Psychology professor Elizabeth Lewis Hall laments that “theologically we emphasize going to heaven rather than looking forward to the true culmination of Christ’s work in the resurrection of the body. We categorize sins, so that sins of the body such as sexual immorality are seen as more serious than non-physical sins such as gossip and envy. We talk about ‘saving souls’ as if it were not the whole embodied person participating in salvation.” The church’s dualism can detract from what Scripture says about our bodies, making us more susceptible to the distortions in the larger culture. It can also lead Christians to shun the body and physical satisfaction. Lewis writes, “This is particularly unfortunate since of all religions, ours is very much a religion of the ‘flesh.’”
Considering this, we—particularly Christian healthcare professionals—should think through a theology of the body that seeks to understand the God revealed in the Bible and to provide a Christian understanding of reality. To understand God’s creation of the body, its current condition and God’s redemptive work in relation to the body, I advise we take a systematic approach to help us better understand and appreciate God’s view of the human body. My goal is to explore God’s Word and then encourage us to regard the body as God does so we may treat it as He desires.
For the structure of this work, I found it helpful to think in creedal terms. The Nicene Creed provides a framework for acknowledging the highlights of the human body’s role throughout Scripture. This framework will highlight what much of the church has affirmed for more than a millennium and a half. The Nicene Creed is also appropriate because it was intended as a statement of orthodoxy in opposition to certain heresies of the day, especially Arianism and Gnosticism. Today we can use it to draw conclusions that are in opposition to the heresies of our day, mainly gnostic dualism as seen notably in gender identity expression.
The Nicene Creed is composed of three key articles: creation, redemption and restoration. After considering the human body as it is highlighted in each of those three articles as follows, I welcome your comments on the implications and how we should encourage the culture.
Our understanding of the human body cannot be separated from what God Himself tells us about its creation. The Nicene Creed affirms that God made all things visible and invisible. He creates our bodies from dust and breathed life into Adam’s nostrils; we are embodied souls. Systematic theology professor Ola Sigurdson writes, “Embodiment is an integral part of a human’s existence, given with and through the creation of human beings by God, and not something incidental.” In the creation account, we see that God makes our bodies, animates them and sees to it they are sustained, there is great purpose with His design.
In creating the heavens and the earth, filling the earth with animals and planting a garden in Eden as outlined in Genesis 1-2, God formed an ordered world to sustain and nourish the human body. He doesn’t only create humankind, but He finetunes everything in such a way that we would survive and flourish. We were given all we needed from the very beginning and as Moses noted six times in the first chapter of Genesis, God said it was good. He establishes an order of dependence, and each higher order depends on what is under it for its existence. Our bodies were meant to flourish in their given ecosystems, as do fish in water.

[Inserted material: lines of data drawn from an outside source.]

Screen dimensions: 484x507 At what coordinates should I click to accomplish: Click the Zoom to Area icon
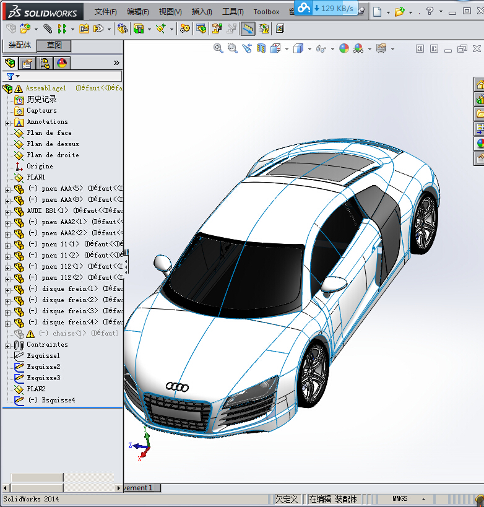click(233, 48)
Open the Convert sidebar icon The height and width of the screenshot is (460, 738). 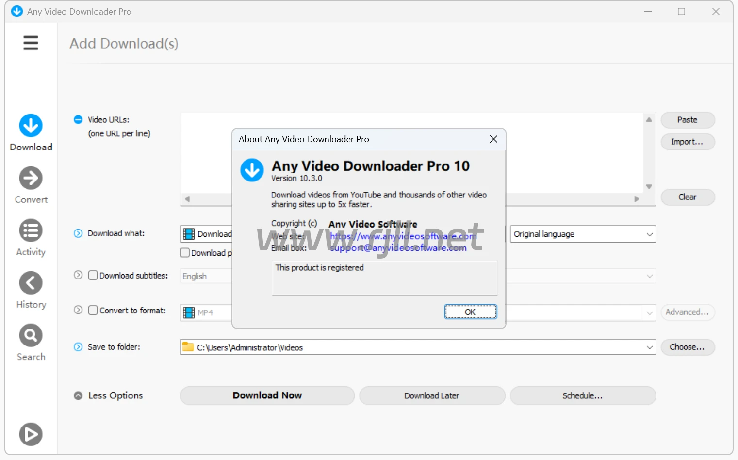(x=31, y=179)
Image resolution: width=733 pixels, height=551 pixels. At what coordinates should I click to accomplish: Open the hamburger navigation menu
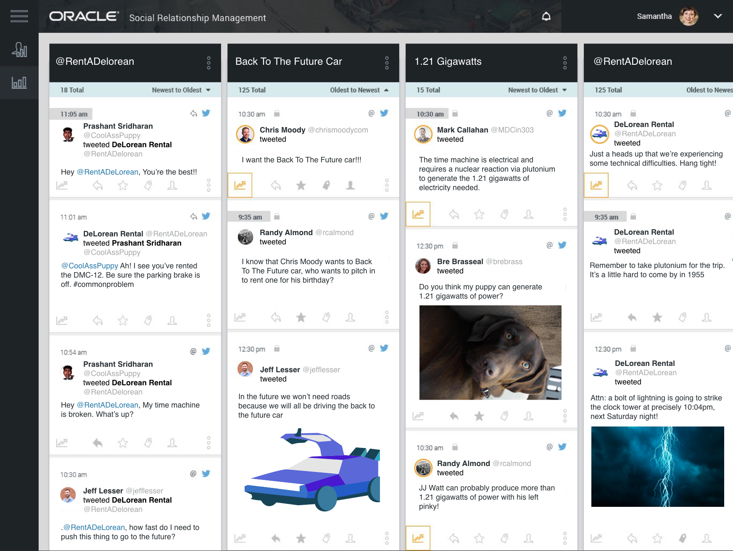point(19,16)
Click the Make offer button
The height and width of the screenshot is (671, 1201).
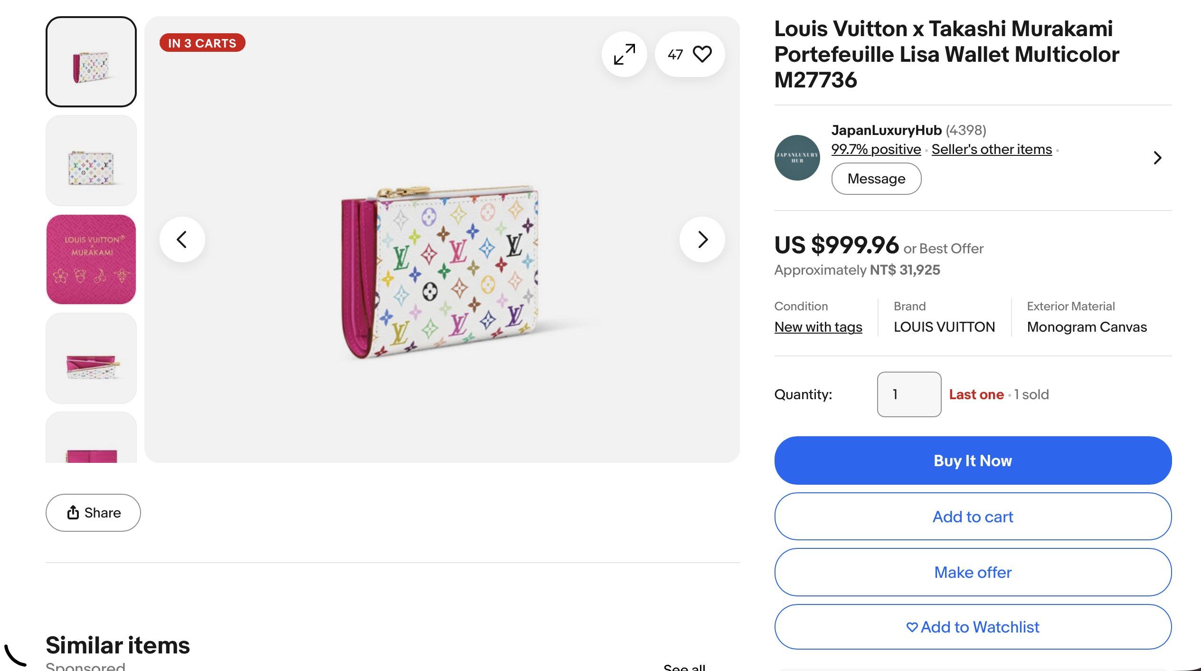[973, 572]
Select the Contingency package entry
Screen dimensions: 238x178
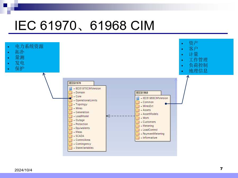click(x=83, y=144)
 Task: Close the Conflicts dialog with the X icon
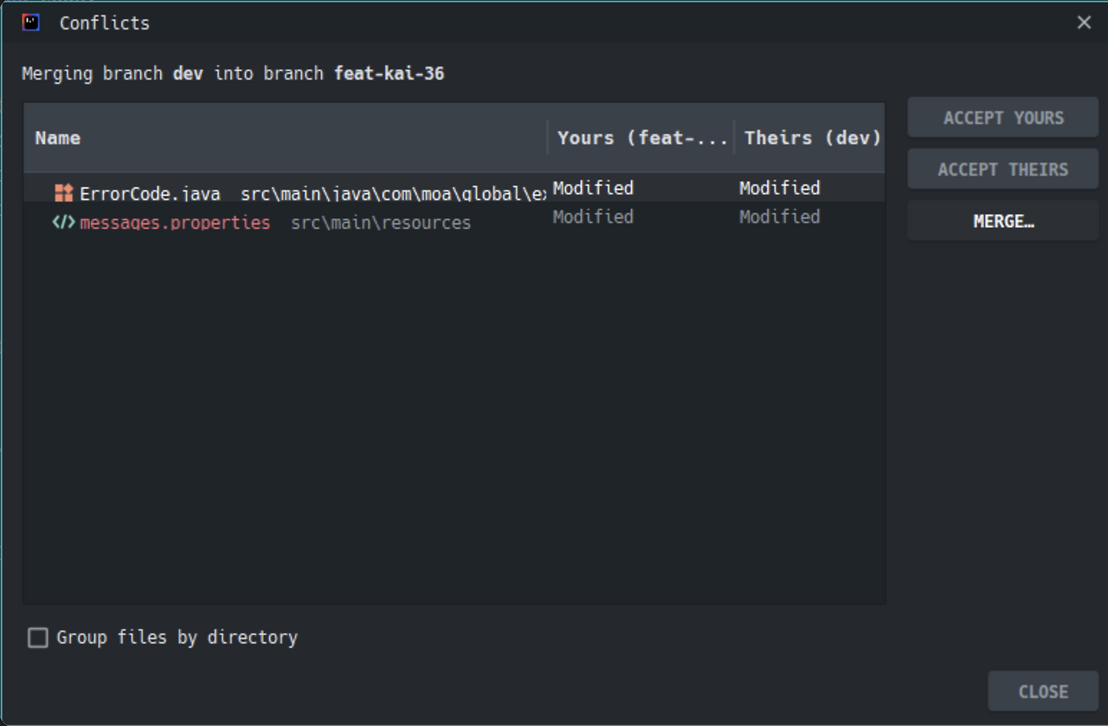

With the addition of Adam and Eve, God says with the whole of the ecosystem this is “very good.” I might argue “complete.” According to exegetical theology professor John Kleinig, “All that follows presupposes God’s approval of the human body. Thus any disparagement of it as something bad, or contempt for it as unfit for God, is ruled out of order by the first chapter of the Bible.” Indeed, in writing to his young friend Timothy, the apostle Paul says everything God created is good (1 Timothy 4:4).
Further establishing the status of the human body’s inherent goodness is that the human being is created in the image of God, as it states in Genesis 1:27. Multiple interpretations of this idea and several deeper theological concepts could be unpacked with more time, but in any case, the takeaway should be that anything imaging our awesome God should be satisfactory for us. Altering our bodies in our own image seems like a grave affront when we have been gifted and entrusted with His image.
This image extends to both maleness and femaleness, which correspond to biological sex, outlined in Leviticus. These binaries are given by God in creation and are, therefore, also very good. Professor of Christian theology Gregg Allison writes, “…God created human beings as male or female is an application of the pattern of binary creation he employed leading up to the apex of his creation of his image bearers.” God created difference and distinction, not a spectrum of intermediate realities. We see this is the binary of creation from the heavens and the earth in Genesis 1:1 to male and female in Genesis 1:27. The creation of our sexed bodies and gender is indeed at the apex of our design, so they are not incongruent and should not be considered malleable.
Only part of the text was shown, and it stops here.